- Directed by: Josh Guffey
- Written by: Josh Guffey
- Produced by: Barry Albrecht; Josh Guffey; Michael Kennedy; Frank Merle;
- Starring: Jake Kaufman; Tony Todd;
- Cinematography: Levi Kirby
- Edited by: Bret Hoy
- Production companies: Lone Morsel Productions Propulsion Films Vidzu Media
- Distributed by: Buffalo 8 Productions
- Release date: November 2021 (St. Louis);
- Country: United States
- Language: English

= All Gone Wrong =

All Gone Wrong is a 2021 American crime film written and directed by Josh Guffey and starring Jake Kaufman and Tony Todd.
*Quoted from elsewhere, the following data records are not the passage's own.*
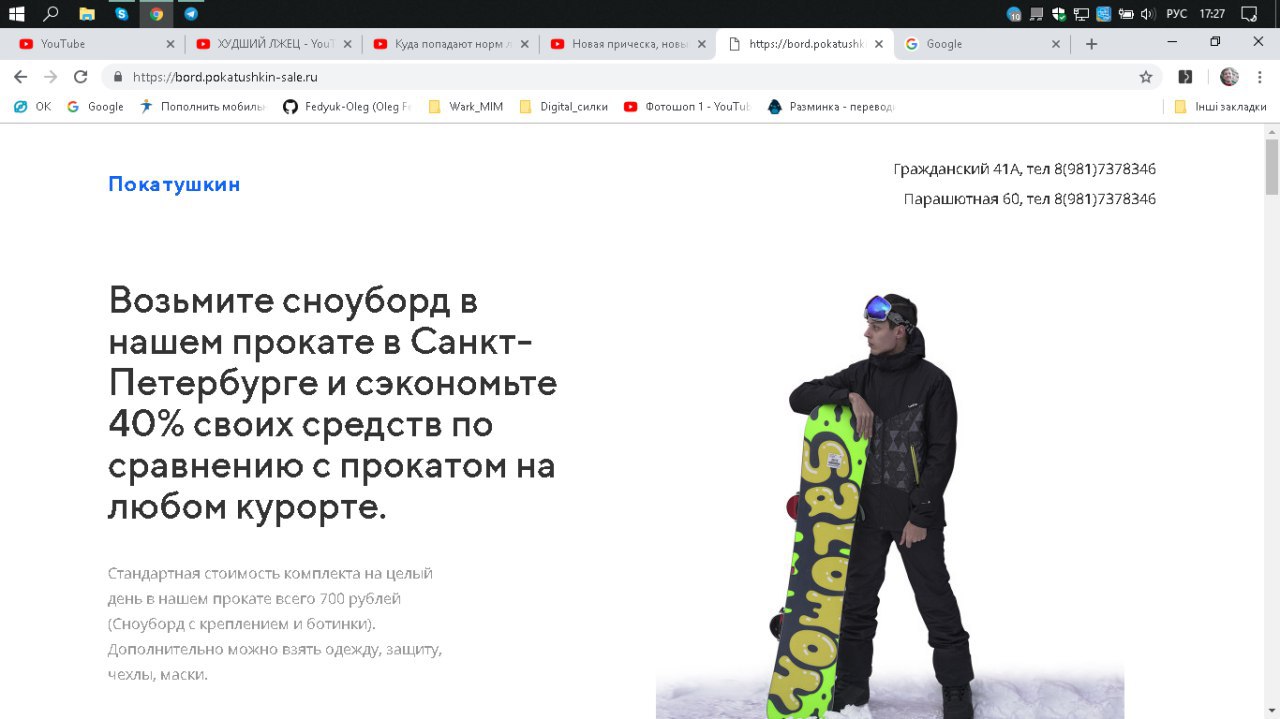Open the Fedyuk-Oleg GitHub bookmark
The width and height of the screenshot is (1280, 719).
pos(346,107)
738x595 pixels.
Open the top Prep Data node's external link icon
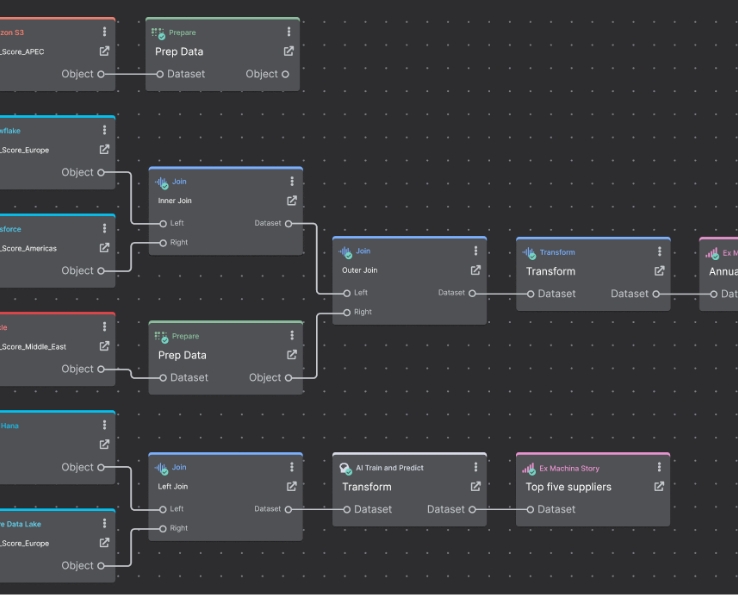(289, 52)
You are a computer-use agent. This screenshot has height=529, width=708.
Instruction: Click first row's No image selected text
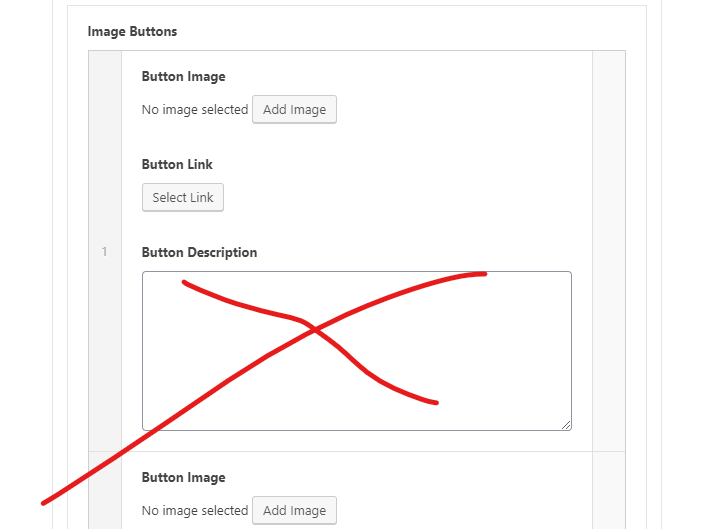194,110
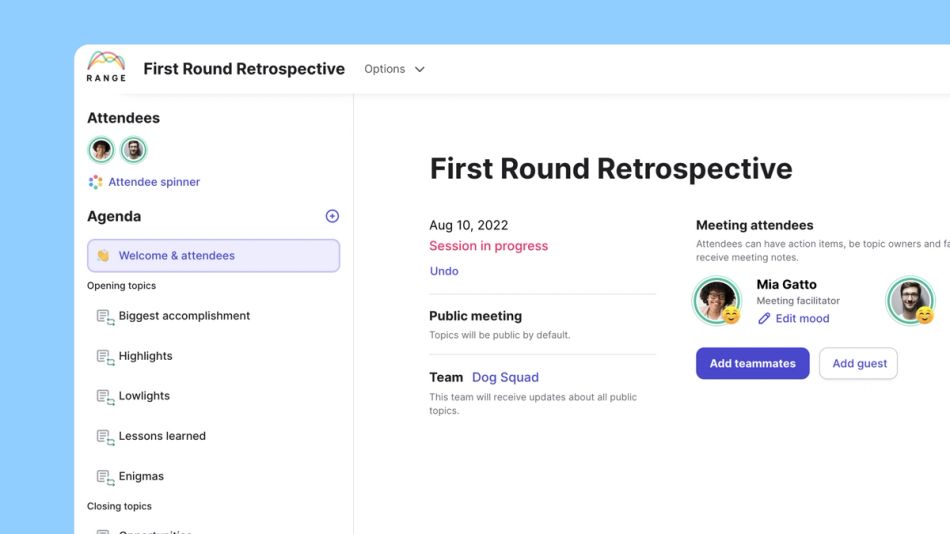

It is Guffey's feature directorial debut.

==Plot==
After a rookie undercover cop is gunned down in a drug bust gone wrong, the veteran agent in-charge is put on leave and begins an unauthorized investigation into the failed deal, leading him to a pervasive drug network operating under the surface in a rural town.

==Cast==
- Jake Kaufman as Chris Halvorsen
- Tony Todd as Lamont Hughes
- Antonio St. James as Anthony Haron
- Pete Winfrey as Mikey
- Peter Mayer as Captain Jim Grace
- Jaan Marion as Junkie J
- Law X as Goldy

==Production==
Principal photography occurred in 2019 and the film was independently funded through Kickstarter. The film was shot in St. Louis and Granite City, Illinois.

==Release==
The film premiered at the St. Louis International Film Festival in November 2021. It was then released on streaming services on January 27, 2023.

==Reception==
Julian Roman of MovieWeb gave the film a negative review and wrote, "The pieces work on an individual level but fail to come together in a compelling way. The film unfolds in a derivative manner we've seen before countless times."